The FBI has an office dedicated to liaising with the private sector, private sector officers in each of its 56 field offices, and an academic coordinator.
“Our cyber squads are constantly engaging, sharing information with companies to help them not only harden their infrastructure, but some of the more sophisticated companies are now working with us to conduct joint operations,” said Wray.
Chinese threat to universities
Some universities have set aside offices for the FBI, which would have been unthinkable a decade ago, he said.
In some cases, Chinese-American students have faced retaliation for criticising Xi Jinping’s regime, said Wray.
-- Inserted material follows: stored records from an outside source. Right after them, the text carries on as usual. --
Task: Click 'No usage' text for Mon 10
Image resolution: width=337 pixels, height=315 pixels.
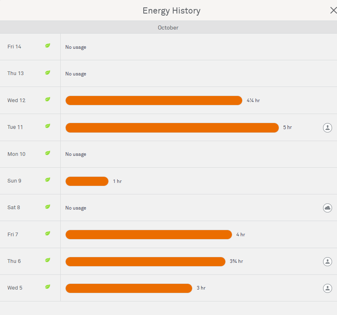Action: pyautogui.click(x=76, y=154)
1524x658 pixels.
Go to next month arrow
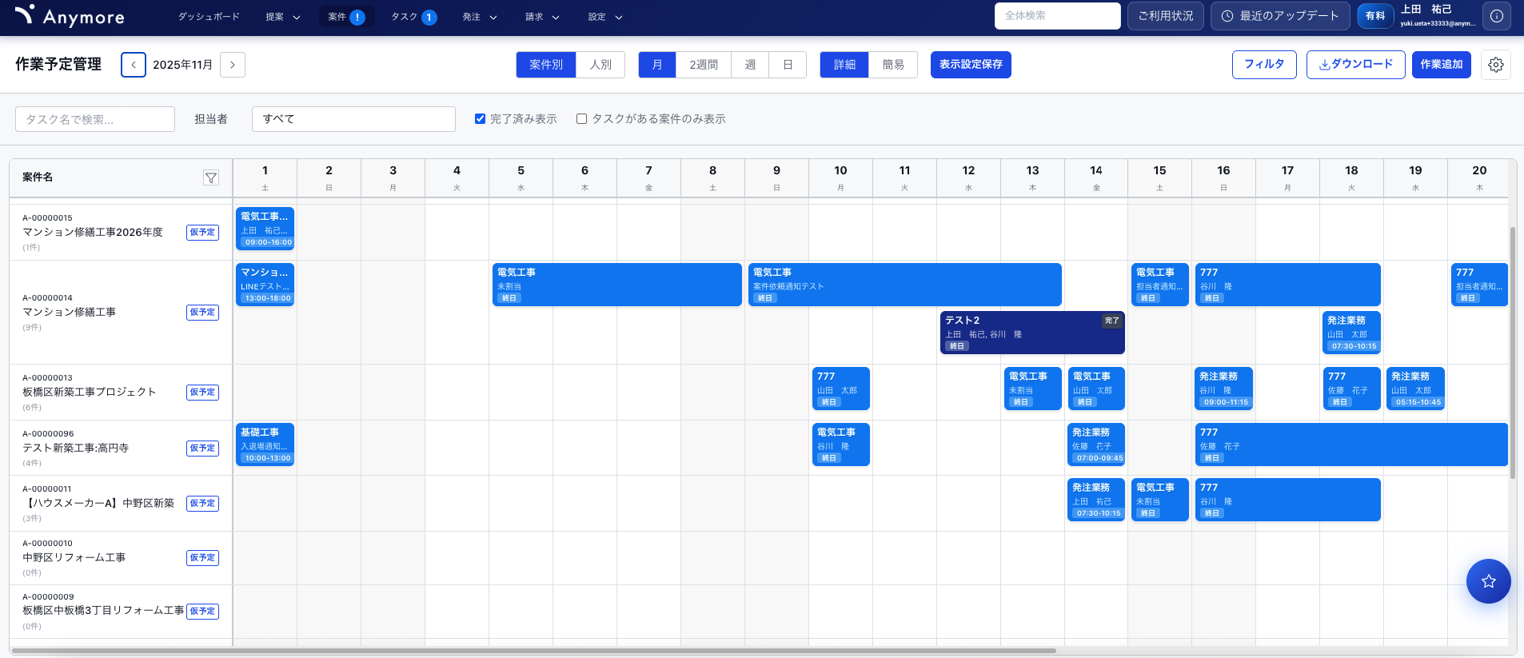(x=233, y=65)
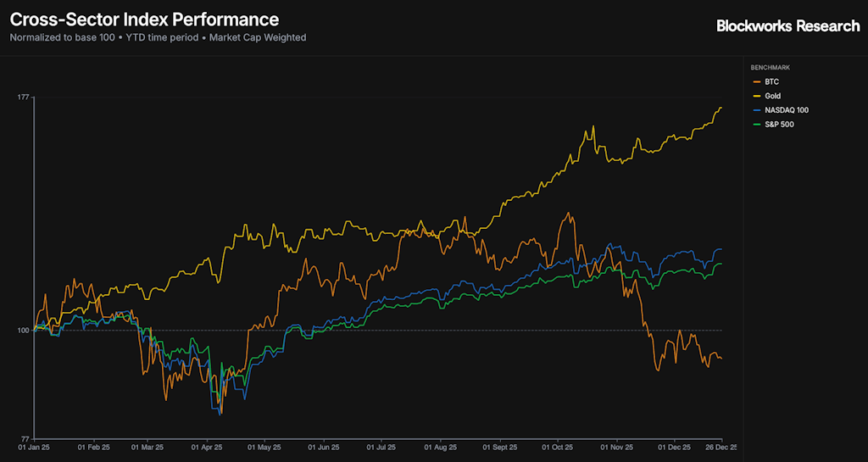Toggle the BTC series text label

click(x=771, y=81)
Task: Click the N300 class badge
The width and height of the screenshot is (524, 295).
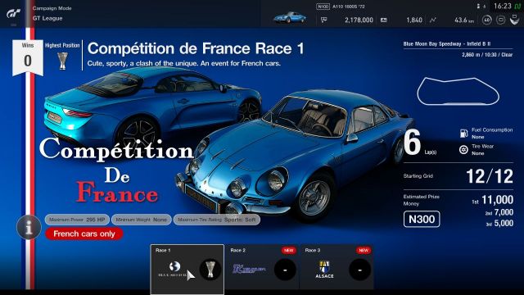Action: coord(422,220)
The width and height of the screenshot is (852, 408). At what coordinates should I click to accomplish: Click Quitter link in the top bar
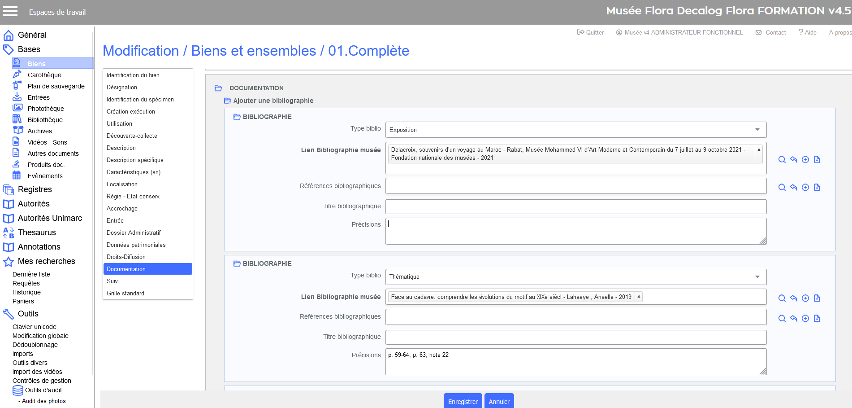tap(590, 32)
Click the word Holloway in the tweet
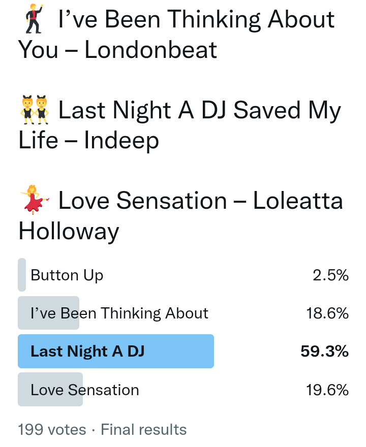The height and width of the screenshot is (447, 366). tap(69, 231)
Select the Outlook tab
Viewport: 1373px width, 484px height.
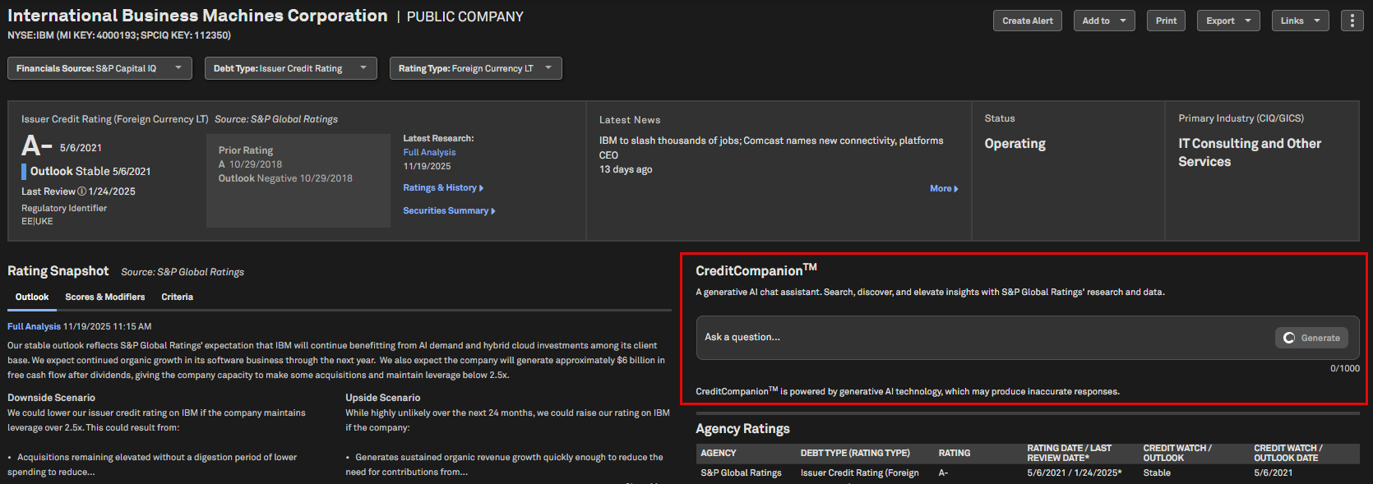32,297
There have been cases where a Chinese-American student has criticised China’s actions in Tiananmen Square.
“Within less than 24 hours, the Chinese security services pay a visit to his family back in China and his parents are calling frantically saying ‘what are you doing?’,” he said. “It’s one thing to repress their population in China, but [another] to bring it here to the United States, to our campuses.”
In Canada, said CSIS’s Vigneault, the intelligence services have worked with universities to develop guidelines for awarding grants.
He said that although CSIS did not tell universities who to hire, it was probably not a good idea for universities working on cutting-edge technology to work with one of the seven universities in the People’s Republic of China associated with the People’s Liberation Army.
Ken McCallum, said that in the UK, the National Protective Security Authority, part of MI5, has developed a campaign called trusted research, which had “help to shift the conversation” in the way that universities consider threats to intellectual property.
“It would be crazy for any of us to close down the fundamental openness of our universities, but you probably don’t want a PhD student in advanced robotics to be sponsored by the People’s Liberation Army in your university,” he said.
The Five Eyes chiefs’ comments came after the intelligence agencies published guidelines – Five principles to secure innovation – which aim to help businesses and universities protect against economic espionage.
The principles, which were developed by UK intelligence services, explain how spies can illicitly obtain technology and give advice on security measures to protect intellectual property.
Wray said there was a strong match between the Chinese government’s Five-Year Plan priorities and the theft of intellectual property in the US.
“There is an eerie correlation, often, between information that was stolen or attempted to be stolen and things that they have publicly articulated as priority sectors,” he said.